Cost of Revenue and Gross Margin
| | Three Months Ended March 31, | | | | |
| | 2022 | | | 2021 | | | % Change 2022 v 2021 | |
| | (in thousands) | | | | |
Cost of revenue | | $ | 22,500 | | | $ | 25,687 | | | | -12.4 | % |
Gross profit | | | 19,686 | | | | 18,045 | | | | 9.1 | % |
Gross margin | | | 46.7 | % | | | 41.3 | % | | 540 bps | |
Cost of revenue decreased $3.2 million and gross profit increased $1.6 million in the three months ended March 31, 2022 as compared to the corresponding period in 2021 due to the decreased sales volume, more than offset by a 540 basis point increase in gross margin, that reflected differences in product mix.
Gross margin may vary from period to period, primarily related to the level of utilization and the timing and mix of purchase orders. We expect gross margin to be between 40.0% and 45.0% for the foreseeable future, with direct manufacturing costs approximating 50.0% to 55.0% of revenue and overhead costs totaling 5.0% of revenue.
Operating Expenses
| | Three Months Ended March 31, | | | | |
| | 2022 | | | 2021 | | | % Change 2022 v 2021 | |
| | (in thousands) | | | | |
Sales and marketing expense | | $ | 6,697 | | | $ | 5,308 | | | | 26.2 | % |
Research and development expense | | | 17,346 | | | | 5,504 | | | | 215.2 | % |
General and administrative expense | | | 4,949 | | | | 3,783 | | | | 30.8 | % |
Total operating expenses | | $ | 28,992 | | | $ | 14,595 | | | | 98.6 | % |
Sales and marketing expense increased by $1.4 million in the three months ended March 31, 2022 as compared to the corresponding period in 2021. The increase was due the addition of resources to our global sales and services teams to further scale our business in mainland China and other regions to support our longer term growth targets.
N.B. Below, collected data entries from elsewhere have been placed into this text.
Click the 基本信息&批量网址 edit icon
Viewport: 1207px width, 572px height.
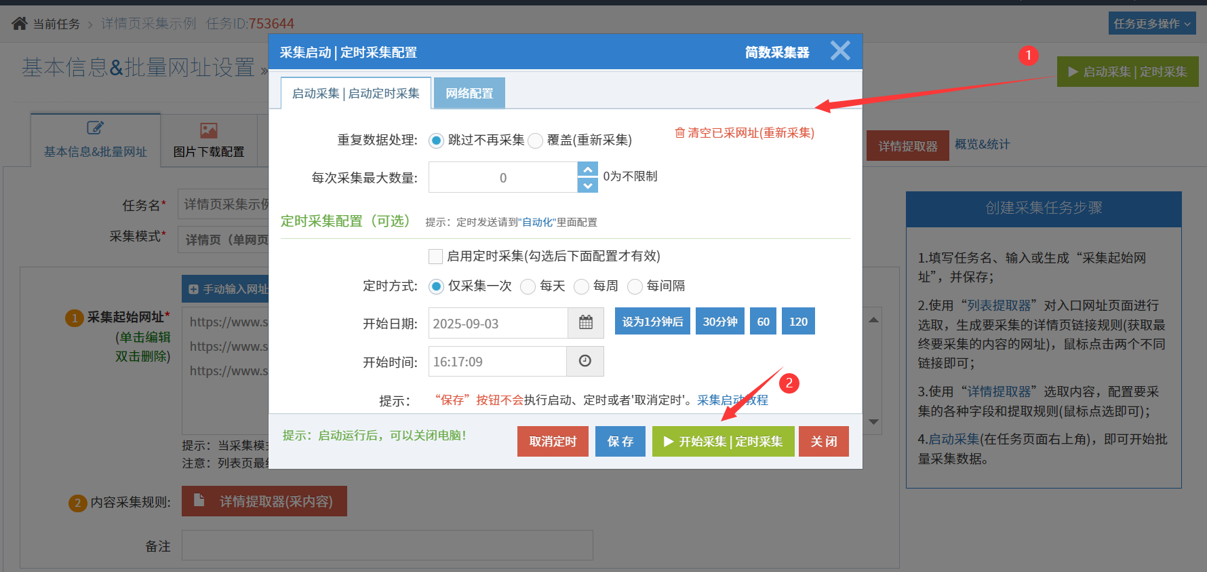coord(95,128)
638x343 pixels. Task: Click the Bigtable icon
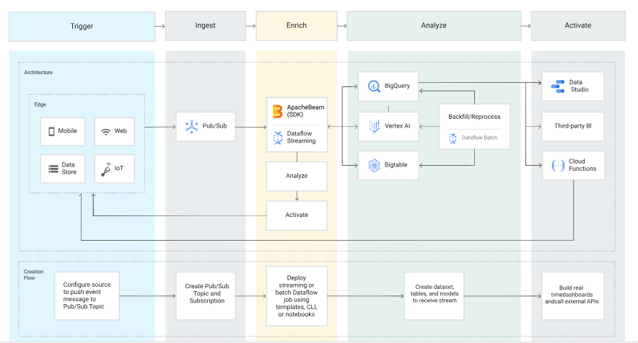pyautogui.click(x=374, y=165)
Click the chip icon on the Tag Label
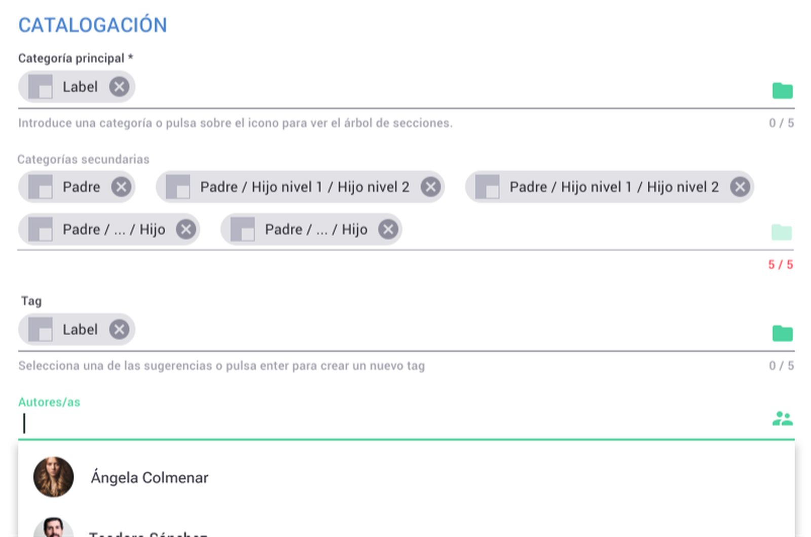Image resolution: width=811 pixels, height=537 pixels. click(41, 330)
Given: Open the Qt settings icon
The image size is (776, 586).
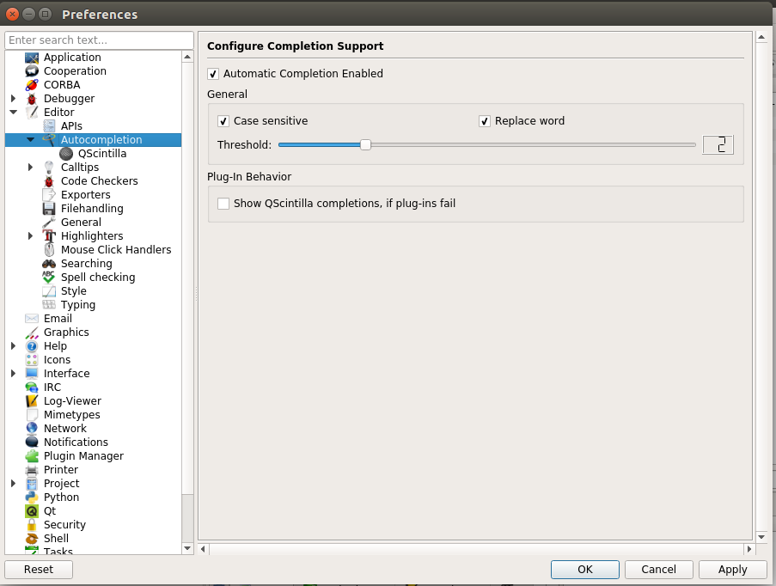Looking at the screenshot, I should click(32, 511).
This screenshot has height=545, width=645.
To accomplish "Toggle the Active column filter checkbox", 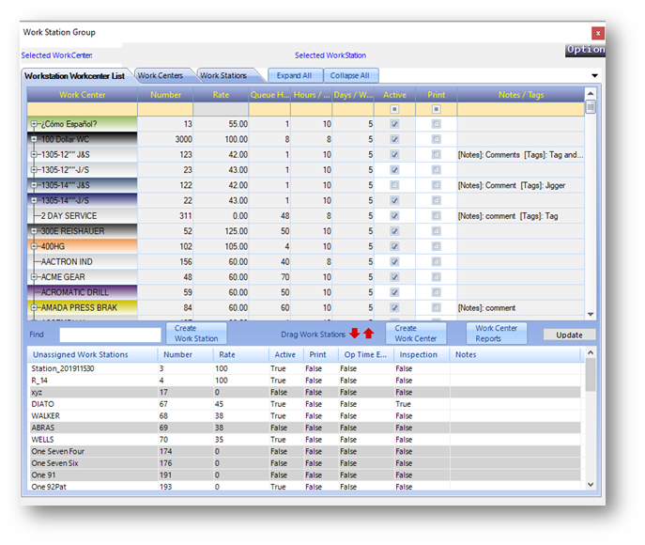I will point(394,109).
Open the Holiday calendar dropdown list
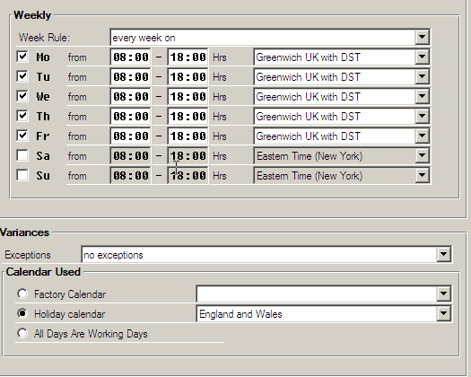 444,313
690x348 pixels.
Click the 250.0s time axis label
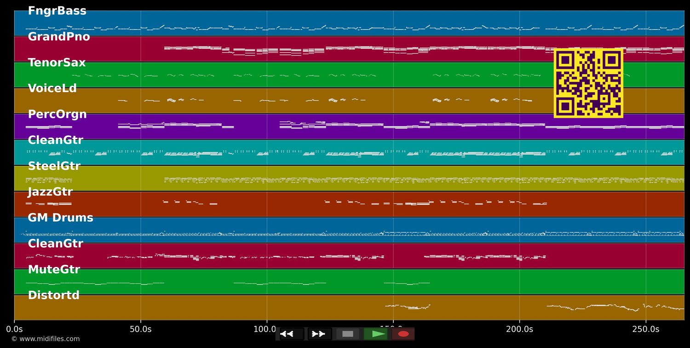[645, 329]
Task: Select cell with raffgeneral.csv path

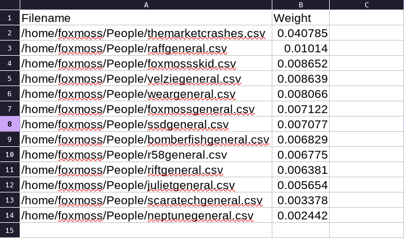Action: point(146,48)
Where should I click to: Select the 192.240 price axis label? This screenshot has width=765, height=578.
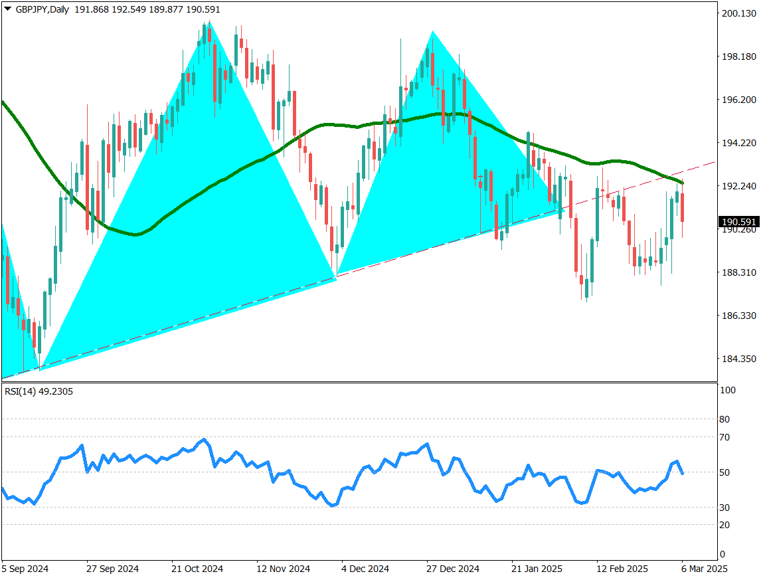tap(738, 186)
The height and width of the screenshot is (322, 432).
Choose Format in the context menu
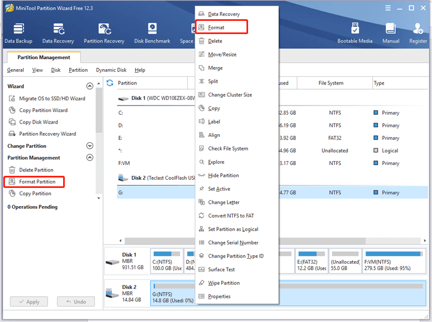click(216, 27)
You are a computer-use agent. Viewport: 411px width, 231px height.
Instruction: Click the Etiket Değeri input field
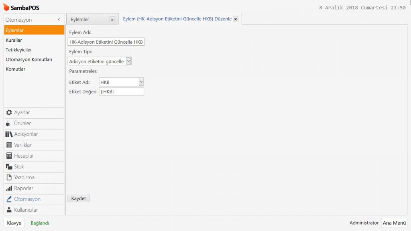(x=121, y=92)
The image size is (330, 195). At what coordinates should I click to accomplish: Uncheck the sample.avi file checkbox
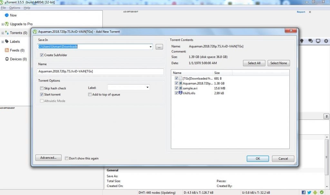[x=176, y=88]
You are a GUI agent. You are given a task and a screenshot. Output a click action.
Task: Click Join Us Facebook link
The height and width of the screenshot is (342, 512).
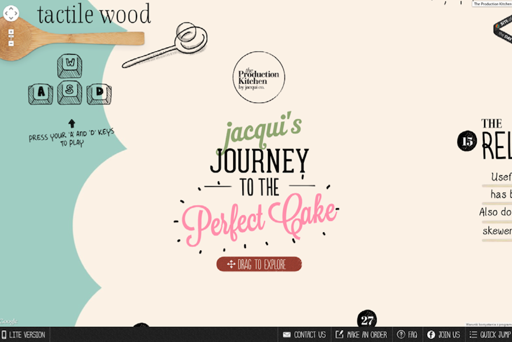tap(443, 335)
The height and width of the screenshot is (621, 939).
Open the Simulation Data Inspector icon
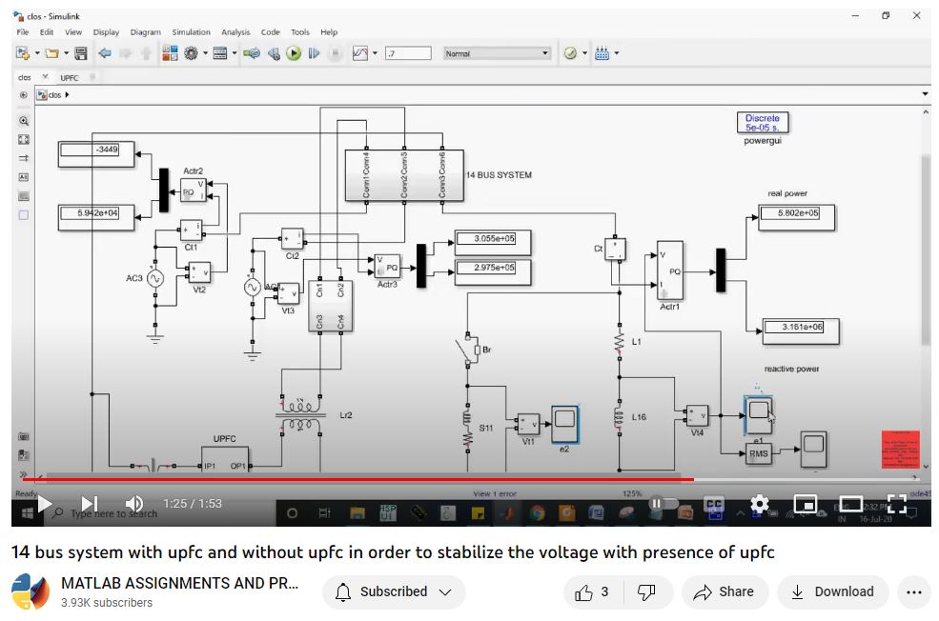pos(360,53)
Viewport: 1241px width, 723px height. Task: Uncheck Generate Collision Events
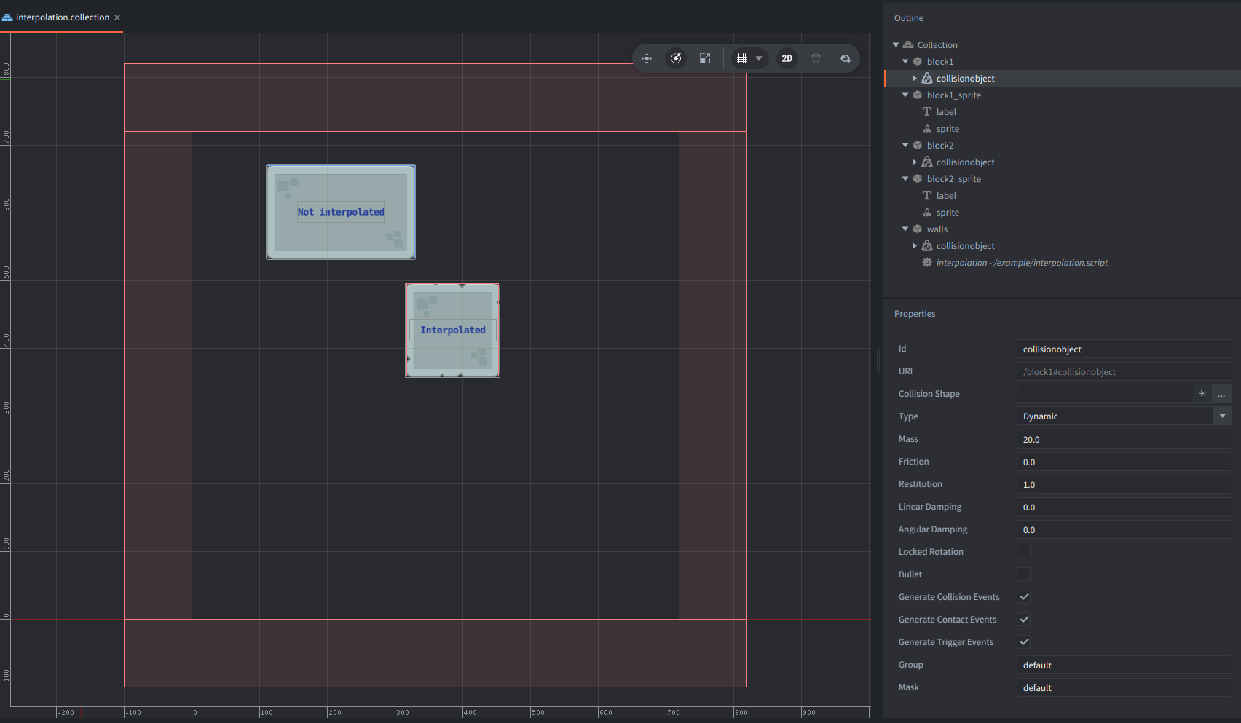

Sales and marketing expense consists primarily of:
| • | compensation of personnel associated with pre- and after-sale services and support and other sales and marketing activities, including stock-based compensation; |
| • | sales commissions paid to independent sales representatives; |
| • | fees paid to sales consultants; |
| • | travel and entertainment; and |
| • | allocated overhead for rent and utilities. |
Research and development expense increased by $11.8 million in the three months ended March 31, 2022 as compared to the corresponding period in 2021, principally as a result of increases in new product development, testing fees and personnel costs related to the introduction of product line extensions and new product categories and the cost of tools built for product development purposes.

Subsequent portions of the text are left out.